Exercise:
Reproduce the complete listing without any deviation.

Listed entries:
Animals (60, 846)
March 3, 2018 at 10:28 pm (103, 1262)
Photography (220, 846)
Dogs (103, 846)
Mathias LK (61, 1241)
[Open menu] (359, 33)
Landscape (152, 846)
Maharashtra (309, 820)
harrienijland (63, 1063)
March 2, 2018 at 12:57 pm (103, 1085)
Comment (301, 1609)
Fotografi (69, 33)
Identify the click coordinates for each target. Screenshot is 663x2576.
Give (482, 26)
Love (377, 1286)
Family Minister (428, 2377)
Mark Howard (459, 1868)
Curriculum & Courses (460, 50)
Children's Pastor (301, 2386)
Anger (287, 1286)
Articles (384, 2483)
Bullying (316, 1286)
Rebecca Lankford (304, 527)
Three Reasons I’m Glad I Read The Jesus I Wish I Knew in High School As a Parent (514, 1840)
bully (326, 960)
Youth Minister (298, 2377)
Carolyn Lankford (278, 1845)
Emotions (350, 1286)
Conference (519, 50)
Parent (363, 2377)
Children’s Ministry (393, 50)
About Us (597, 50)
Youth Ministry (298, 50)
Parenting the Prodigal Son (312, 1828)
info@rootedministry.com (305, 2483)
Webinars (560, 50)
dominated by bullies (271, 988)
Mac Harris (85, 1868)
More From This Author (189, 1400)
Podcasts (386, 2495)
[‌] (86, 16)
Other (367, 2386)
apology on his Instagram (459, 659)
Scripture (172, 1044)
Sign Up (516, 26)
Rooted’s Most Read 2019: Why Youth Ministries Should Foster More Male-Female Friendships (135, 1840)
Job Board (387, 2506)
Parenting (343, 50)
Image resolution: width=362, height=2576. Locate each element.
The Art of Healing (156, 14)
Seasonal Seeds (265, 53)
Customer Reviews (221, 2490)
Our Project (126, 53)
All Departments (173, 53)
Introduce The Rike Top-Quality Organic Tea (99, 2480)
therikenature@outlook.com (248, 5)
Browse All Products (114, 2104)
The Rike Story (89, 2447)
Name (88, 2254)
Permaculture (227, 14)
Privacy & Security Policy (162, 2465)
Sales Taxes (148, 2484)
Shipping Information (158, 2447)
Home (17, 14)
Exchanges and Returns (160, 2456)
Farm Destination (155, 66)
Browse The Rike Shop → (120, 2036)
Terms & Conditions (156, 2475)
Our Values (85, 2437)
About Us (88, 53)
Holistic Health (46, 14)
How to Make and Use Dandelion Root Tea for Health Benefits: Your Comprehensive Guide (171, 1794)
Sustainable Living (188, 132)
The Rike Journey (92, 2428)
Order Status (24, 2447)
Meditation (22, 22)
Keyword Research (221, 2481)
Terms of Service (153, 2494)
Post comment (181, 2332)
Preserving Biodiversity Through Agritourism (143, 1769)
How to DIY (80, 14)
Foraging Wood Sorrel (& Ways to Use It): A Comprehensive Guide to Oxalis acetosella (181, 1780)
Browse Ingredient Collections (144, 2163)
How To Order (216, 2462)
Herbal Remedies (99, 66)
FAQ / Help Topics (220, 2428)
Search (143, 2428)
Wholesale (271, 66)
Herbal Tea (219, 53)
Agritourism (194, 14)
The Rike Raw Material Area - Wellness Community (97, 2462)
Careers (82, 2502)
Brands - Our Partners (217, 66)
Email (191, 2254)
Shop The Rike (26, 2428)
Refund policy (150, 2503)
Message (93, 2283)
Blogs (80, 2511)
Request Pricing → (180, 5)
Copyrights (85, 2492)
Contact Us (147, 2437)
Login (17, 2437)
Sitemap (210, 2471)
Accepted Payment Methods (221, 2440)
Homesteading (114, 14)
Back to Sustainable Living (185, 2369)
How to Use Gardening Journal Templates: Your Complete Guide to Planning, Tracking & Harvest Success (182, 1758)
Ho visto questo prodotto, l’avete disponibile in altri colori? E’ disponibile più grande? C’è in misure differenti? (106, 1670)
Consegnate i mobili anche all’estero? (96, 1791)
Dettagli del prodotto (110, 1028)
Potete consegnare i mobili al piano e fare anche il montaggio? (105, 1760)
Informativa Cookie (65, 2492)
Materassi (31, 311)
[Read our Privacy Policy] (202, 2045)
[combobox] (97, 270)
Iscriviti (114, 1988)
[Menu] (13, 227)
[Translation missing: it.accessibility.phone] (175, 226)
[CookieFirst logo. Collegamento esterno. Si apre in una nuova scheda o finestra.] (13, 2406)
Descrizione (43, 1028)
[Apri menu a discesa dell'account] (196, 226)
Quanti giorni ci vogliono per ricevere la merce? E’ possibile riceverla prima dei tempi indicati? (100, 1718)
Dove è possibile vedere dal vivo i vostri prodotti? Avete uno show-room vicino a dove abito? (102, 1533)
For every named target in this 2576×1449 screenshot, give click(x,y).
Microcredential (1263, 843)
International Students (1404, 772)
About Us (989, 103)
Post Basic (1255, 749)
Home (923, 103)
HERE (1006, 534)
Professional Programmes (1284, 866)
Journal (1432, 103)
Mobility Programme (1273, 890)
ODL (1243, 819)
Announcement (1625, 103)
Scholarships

Reply:
Animals (60, 846)
March 3, 2018 at 10:28 pm (103, 1262)
Photography (220, 846)
Dogs (103, 846)
Mathias LK (61, 1241)
[Open menu] (359, 33)
Landscape (152, 846)
Maharashtra (309, 820)
harrienijland (63, 1063)
March 2, 2018 at 12:57 pm (103, 1085)
Comment (301, 1609)
Fotografi (69, 33)
Identify the click coordinates for each target. Screenshot is 663x2576.
Give (482, 26)
Love (377, 1286)
Family Minister (428, 2377)
Mark Howard (459, 1868)
Curriculum & Courses (460, 50)
Children's Pastor (301, 2386)
Anger (287, 1286)
Articles (384, 2483)
Bullying (316, 1286)
Rebecca Lankford (304, 527)
Three Reasons I’m Glad I Read The Jesus I Wish I Knew in High School As a Parent (514, 1840)
bully (326, 960)
Youth Minister (298, 2377)
Carolyn Lankford (278, 1845)
Emotions (350, 1286)
Conference (519, 50)
Parent (363, 2377)
Children’s Ministry (393, 50)
About Us (597, 50)
Youth Ministry (298, 50)
Parenting the Prodigal Son (312, 1828)
info@rootedministry.com (305, 2483)
Webinars (560, 50)
dominated by bullies (271, 988)
Mac Harris (85, 1868)
More From This Author (189, 1400)
Podcasts (386, 2495)
[‌] (86, 16)
Other (367, 2386)
apology on his Instagram (459, 659)
Scripture (172, 1044)
Sign Up (516, 26)
Rooted’s Most Read 2019: Why Youth Ministries Should Foster More Male-Female Friendships (135, 1840)
Job Board (387, 2506)
Parenting (343, 50)
Image resolution: width=362, height=2576. Locate each element.
The Art of Healing (156, 14)
Seasonal Seeds (265, 53)
Customer Reviews (221, 2490)
Our Project (126, 53)
All Departments (173, 53)
Introduce The Rike Top-Quality Organic Tea (99, 2480)
therikenature@outlook.com (248, 5)
Browse All Products (114, 2104)
The Rike Story (89, 2447)
Name (88, 2254)
Permaculture (227, 14)
Privacy & Security Policy (162, 2465)
Sales Taxes (148, 2484)
Shipping Information (158, 2447)
Home (17, 14)
Exchanges and Returns (160, 2456)
Farm Destination (155, 66)
Browse The Rike Shop → (120, 2036)
Terms & Conditions (156, 2475)
Our Values (85, 2437)
About Us (88, 53)
Holistic Health (46, 14)
How to Make and Use Dandelion Root Tea for Health Benefits: Your Comprehensive Guide (171, 1794)
Sustainable Living (188, 132)
The Rike Journey (92, 2428)
Order Status (24, 2447)
Meditation (22, 22)
Keyword Research (221, 2481)
Terms of Service (153, 2494)
Post comment (181, 2332)
Preserving Biodiversity Through Agritourism (143, 1769)
How to DIY (80, 14)
Foraging Wood Sorrel (& Ways to Use It): A Comprehensive Guide to Oxalis acetosella (181, 1780)
Browse Ingredient Collections (144, 2163)
How To Order (216, 2462)
Herbal Remedies (99, 66)
FAQ / Help Topics (220, 2428)
Search (143, 2428)
Wholesale (271, 66)
Herbal Tea (219, 53)
Agritourism (194, 14)
The Rike Raw Material Area - Wellness Community (97, 2462)
Careers (82, 2502)
Brands - Our Partners (217, 66)
Email (191, 2254)
Shop The Rike (26, 2428)
Refund policy (150, 2503)
Message (93, 2283)
Blogs (80, 2511)
Request Pricing → (180, 5)
Copyrights (85, 2492)
Contact Us (147, 2437)
Login (17, 2437)
Sitemap (210, 2471)
Accepted Payment Methods (221, 2440)
Homesteading (114, 14)
Back to Sustainable Living (185, 2369)
How to Use Gardening Journal Templates: Your Complete Guide to Planning, Tracking & Harvest Success (182, 1758)
Ho visto questo prodotto, l’avete disponibile in altri colori? E’ disponibile più grande? C’è in misure differenti? (106, 1670)
Consegnate i mobili anche all’estero? (96, 1791)
Dettagli del prodotto (110, 1028)
Potete consegnare i mobili al piano e fare anche il montaggio? (105, 1760)
Informativa Cookie (65, 2492)
Materassi (31, 311)
[Read our Privacy Policy] (202, 2045)
[combobox] (97, 270)
Iscriviti (114, 1988)
[Menu] (13, 227)
[Translation missing: it.accessibility.phone] (175, 226)
[CookieFirst logo. Collegamento esterno. Si apre in una nuova scheda o finestra.] (13, 2406)
Descrizione (43, 1028)
[Apri menu a discesa dell'account] (196, 226)
Quanti giorni ci vogliono per ricevere la merce? E’ possibile riceverla prima dei tempi indicati? (100, 1718)
Dove è possibile vedere dal vivo i vostri prodotti? Avete uno show-room vicino a dove abito? (102, 1533)
For every named target in this 2576×1449 screenshot, give click(x,y).
Microcredential (1263, 843)
International Students (1404, 772)
About Us (989, 103)
Post Basic (1255, 749)
Home (923, 103)
HERE (1006, 534)
Professional Programmes (1284, 866)
Journal (1432, 103)
Mobility Programme (1273, 890)
ODL (1243, 819)
Announcement (1625, 103)
Scholarships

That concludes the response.